When the stakes are high, I never let AI write the first draft of a presentation. The thinking that goes into a storyboard is the presentation. But I do use AI as a thinking partner throughout: before the storyboard to sharpen what I want to say, slide by slide after that, and against a near-final script — particularly the opening and closing, where I'm aiming for a specific emotional resonance.
Three moments in that process deserve special care.
Writing for the ear, not the page.
Language that reads well can fall apart the moment you say it out loud. AI-suggested language tends toward longer sentences, evenly weighted ideas, and no cadence. Audiences hear it and think, "This sounds scripted" — one of the fastest ways to lose credibility with senior audiences listening for ownership, not eloquence.
My filters for any AI-suggested language:
- Shorten sentences until they survive one breath. If you can't say it without pausing unnaturally, it's too written.
- Replace precision with emphasis. Spoken language tolerates approximation. What matters is what you stress.
- Remove setup clauses. "It's important to note that…" adds safety, not strength.
- Keep the version you'd say if interrupted. Whatever you'd still say mid-cutoff is usually the sentence you want.
I read everything out loud once — fast. If I trip over a line, I don't edit it. I replace it.
Transitions: where the audience decides
Most presentations don't fail because the content is weak. They fail because the audience loses confidence in the speaker's control of the narrative — and that almost always happens in transitions.
AI-written transitions are logically correct and emotionally inert: "Now let's move on to…" They signal sequence, not intent. When transitions don't tell the audience what matters now and what not to conclude yet, audiences fill the gap themselves — often prematurely and often incorrectly.
AI optimizes for clarity. Presentations under pressure require direction. So I don't ask it to write transitions. I ask it where meaning could drift: Where might someone jump to the wrong conclusion? Where does this feel like a leap? Where would a skeptic disengage?
Then I write the transition myself — plain, short, more direct than feels "complete." If a transition sounds like navigation, it won't land. If it sounds like discernment, it will.
When polish starts to work against you
Late in preparation, AI starts making a presentation worse. Everything is technically solid — every caveat included, the language smooth and defensible — and nothing feels human.
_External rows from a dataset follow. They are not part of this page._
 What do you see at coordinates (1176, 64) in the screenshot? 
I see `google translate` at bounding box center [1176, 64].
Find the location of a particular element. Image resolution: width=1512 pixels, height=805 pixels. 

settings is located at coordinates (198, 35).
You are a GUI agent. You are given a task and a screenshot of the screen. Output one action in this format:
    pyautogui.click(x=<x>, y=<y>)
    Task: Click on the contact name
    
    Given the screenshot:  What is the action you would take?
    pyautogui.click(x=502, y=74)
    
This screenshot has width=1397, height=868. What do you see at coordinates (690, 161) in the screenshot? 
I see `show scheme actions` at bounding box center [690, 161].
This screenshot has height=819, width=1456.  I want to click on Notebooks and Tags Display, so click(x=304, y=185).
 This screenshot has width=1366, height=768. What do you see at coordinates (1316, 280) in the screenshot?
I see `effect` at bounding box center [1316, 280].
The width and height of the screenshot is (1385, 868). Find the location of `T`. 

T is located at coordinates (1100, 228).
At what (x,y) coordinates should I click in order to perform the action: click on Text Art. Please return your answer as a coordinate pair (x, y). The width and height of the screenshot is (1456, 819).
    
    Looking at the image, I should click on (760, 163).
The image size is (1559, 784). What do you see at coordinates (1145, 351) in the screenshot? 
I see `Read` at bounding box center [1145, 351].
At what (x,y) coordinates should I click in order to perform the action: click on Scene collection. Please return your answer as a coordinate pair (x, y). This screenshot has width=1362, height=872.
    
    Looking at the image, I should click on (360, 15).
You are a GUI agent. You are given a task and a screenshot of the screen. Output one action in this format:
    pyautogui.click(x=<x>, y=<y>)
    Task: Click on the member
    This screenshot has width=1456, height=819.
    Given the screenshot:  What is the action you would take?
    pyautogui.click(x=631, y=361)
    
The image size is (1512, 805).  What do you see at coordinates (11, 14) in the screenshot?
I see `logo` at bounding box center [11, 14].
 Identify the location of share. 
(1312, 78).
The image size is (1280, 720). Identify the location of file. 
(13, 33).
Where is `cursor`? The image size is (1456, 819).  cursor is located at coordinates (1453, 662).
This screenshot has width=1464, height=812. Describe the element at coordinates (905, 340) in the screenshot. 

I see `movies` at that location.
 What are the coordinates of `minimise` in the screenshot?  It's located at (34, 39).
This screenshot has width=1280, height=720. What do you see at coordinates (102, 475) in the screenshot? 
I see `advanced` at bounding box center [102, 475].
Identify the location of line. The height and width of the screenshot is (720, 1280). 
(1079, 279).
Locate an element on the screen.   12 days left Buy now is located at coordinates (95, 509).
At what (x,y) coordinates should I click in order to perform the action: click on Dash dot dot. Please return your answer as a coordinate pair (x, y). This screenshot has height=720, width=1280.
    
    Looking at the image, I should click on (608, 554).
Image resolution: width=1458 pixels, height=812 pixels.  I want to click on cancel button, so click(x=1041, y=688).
What's missing is choice, risk, and presence.
Stories and analogies restore that. They signal ownership. AI can generate candidates, but it's very bad at knowing which to keep. My test: Could I tell this story without notes? Would someone repeat it inaccurately — and still get the point? If not, it doesn't belong.
At this stage the work isn't refinement. It's subtraction. I keep the phrasing I'd say naturally under pressure and let rough edges stand. AI stays in the room — for feedback, for opening and closing candidates when I know what I want the audience to feel. But naming that feeling is my job. The last decisions are about what to leave unsaid, and those are mine.
Public Service Announcement: No matter how nervous you get, never never ever read your slides.